Журнал он нашел сразу, по вмятому корешку – тогда ведь он его кулаком запихивал на место. Вытащил. На обложке жирным фломастером было написано – Старовойтов Вл. Евг. и два телефона – домашний и служебный. Тот самый, в шляпе и черных очках, сыщик из старой комедии – вот, значит, почему он тогда вспомнился. Вадим Петрович быстро залистал журнал и вдруг остановился, испугался, что сейчас не найдет в этих строчках того, что поразило его три года назад. Вдруг окажется, что ничего в этих стихах особенного нет, а тогда он просто ошибся, очаровался, усталый и мечтательный. Но не зря же он, в конце концов! И он, как в воду бросаясь, раскрыл журнал.
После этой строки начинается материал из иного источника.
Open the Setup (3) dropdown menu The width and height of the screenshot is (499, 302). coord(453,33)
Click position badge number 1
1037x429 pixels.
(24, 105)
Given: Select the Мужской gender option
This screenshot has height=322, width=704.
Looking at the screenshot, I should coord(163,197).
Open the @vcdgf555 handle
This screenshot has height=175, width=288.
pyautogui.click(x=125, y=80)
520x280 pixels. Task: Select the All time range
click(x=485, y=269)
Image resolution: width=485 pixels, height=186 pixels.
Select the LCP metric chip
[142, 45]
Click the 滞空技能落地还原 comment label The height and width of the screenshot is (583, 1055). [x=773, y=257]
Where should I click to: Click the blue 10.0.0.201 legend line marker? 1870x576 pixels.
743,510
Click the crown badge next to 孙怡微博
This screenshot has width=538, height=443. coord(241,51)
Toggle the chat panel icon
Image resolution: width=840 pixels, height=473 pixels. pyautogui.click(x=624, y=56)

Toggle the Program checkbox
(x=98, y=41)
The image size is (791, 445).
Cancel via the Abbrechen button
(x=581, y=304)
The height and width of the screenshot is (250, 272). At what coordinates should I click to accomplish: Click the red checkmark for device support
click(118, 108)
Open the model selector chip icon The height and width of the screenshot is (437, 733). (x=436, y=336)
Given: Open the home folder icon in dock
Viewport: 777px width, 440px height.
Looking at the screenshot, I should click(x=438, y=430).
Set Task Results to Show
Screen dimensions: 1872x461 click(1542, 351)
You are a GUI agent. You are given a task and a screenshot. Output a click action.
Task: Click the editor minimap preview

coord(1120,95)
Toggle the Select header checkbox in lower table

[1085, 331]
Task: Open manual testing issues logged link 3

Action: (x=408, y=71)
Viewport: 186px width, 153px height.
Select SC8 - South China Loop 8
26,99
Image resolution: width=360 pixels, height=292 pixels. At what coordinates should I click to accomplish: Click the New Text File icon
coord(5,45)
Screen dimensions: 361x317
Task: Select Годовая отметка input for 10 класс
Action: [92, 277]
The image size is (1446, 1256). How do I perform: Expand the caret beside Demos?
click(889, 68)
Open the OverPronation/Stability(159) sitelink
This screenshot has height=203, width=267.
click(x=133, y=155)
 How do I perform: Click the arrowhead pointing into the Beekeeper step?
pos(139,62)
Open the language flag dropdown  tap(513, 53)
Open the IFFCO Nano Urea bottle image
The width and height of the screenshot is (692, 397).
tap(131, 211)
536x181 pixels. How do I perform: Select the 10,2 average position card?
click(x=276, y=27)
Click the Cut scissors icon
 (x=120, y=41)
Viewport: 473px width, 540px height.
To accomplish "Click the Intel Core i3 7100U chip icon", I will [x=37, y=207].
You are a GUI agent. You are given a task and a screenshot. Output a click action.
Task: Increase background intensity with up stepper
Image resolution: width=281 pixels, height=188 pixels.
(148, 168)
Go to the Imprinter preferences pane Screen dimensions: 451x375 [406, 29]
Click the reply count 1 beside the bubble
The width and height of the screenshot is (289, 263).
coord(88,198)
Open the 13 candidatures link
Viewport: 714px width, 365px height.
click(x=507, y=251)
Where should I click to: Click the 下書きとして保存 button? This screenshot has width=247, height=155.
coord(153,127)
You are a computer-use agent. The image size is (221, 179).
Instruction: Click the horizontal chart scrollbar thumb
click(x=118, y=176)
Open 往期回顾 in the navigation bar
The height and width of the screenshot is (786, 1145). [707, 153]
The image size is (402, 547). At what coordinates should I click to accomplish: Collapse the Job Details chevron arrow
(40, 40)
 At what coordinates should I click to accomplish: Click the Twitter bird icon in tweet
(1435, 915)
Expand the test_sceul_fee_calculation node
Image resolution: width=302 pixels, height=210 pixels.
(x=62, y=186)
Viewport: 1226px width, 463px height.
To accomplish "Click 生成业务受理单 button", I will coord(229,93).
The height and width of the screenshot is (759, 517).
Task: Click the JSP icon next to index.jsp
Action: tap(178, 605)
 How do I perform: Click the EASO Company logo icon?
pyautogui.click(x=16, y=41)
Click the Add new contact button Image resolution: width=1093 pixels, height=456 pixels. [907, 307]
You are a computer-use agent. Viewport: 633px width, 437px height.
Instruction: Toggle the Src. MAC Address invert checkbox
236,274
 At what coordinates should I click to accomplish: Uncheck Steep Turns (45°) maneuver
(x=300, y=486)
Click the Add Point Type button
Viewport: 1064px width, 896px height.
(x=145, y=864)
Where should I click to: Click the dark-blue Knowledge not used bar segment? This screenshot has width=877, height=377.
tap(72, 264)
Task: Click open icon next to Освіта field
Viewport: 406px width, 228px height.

Нет, он не ошибся тогда. Стихи действительно были превосходны. Больше того – время вроде сделало их лучше. Тогда Вадим Петрович поразился лишь зыбкой верности мазка, дрожащему и словно бы случайно ложащемуся слову, а теперь стихи отстоялись, окрепли, и сквозь мерцающий цвет проглянул точный рисунок. Вадим Петрович захотел было профессионально сравнить свое ощущение с восприятием картин великих французов девятнадцатого века, где в переливах и размывах сначала незаметны пластика и перспектива, и только потом, приглядевшись, вернувшись в эти отуманивающие залы, видишь, что именно здесь и есть высшее мастерство формы, не школьное рисование, раскрашенное поверх растушевки, но лепка цветом и воздухом, живым телом природы… Но Вадим Петрович тут же осекся, потому что не хотелось обсуждать, хотелось читать и читать эти два столбца, мелко напечатанные в подбор, тесно и экономно, как всегда печатают творения, криво усмехнулся Вадим Петрович, терпеливых и робких молодых дарований. И он читал и перечитывал эти стихи, и вчитывался в ее имя и адрес, глотал слезы, и прижимал эту страницу к лицу, к глазам, к губам, и точно знал, что уедет к ней, уедет обязательно, не сегодня, так завтра, дайте только срок, дайте с силами собраться, а так – вопрос решенный.
И теперь Вадим Петрович, проезжая в троллейбусе через площадь, с тайным значением глядел в окно на петушки и башенки вокзала; а в метро на минутку задерживался у кассы Аэрофлота, глядел на расписание самолетов; а дома сочувственно вздыхал, глядя на жену, и подолгу гладил ребенка по затылку, закусив губу и нахмурив брови – несколько картинно, но уж извините, как умеем… И все время повторялось первое начальное виденье – как он стоит перед ней на коленях, раздевая ее, целуя ее ноги, и поэтому Вадиму Петровичу казалось, что влечет его к ней зов плоти; но ежевечернее, глядя на свою скульптурно-прекрасную, антично-соразмерную жену, он понимал – нет, не то… Просто с ней можно будет, наконец, наговориться вдосталь. Но ведь жена его тоже была не просто так, она была кандидат философских наук, специалист в области религиозно-каких-то исканий эпохи ренегатства либеральной интеллигенции, – собеседник высшего класса. Но все это было суета и прах, и воображаемые утехи плоти, и еще более воображаемая духовная радость – просто где-то далеко, за горами за долами, в самом прямом смысле за горами, жила-была родная бедному Вадиму Петровичу душа. Так, во всяком случае, решил для себя Вадим Петрович, и сидя за столом, глядя в одну точку, проливая суп на скатерть и выживая момент, когда можно будет плюнуть на все и уехать к ней.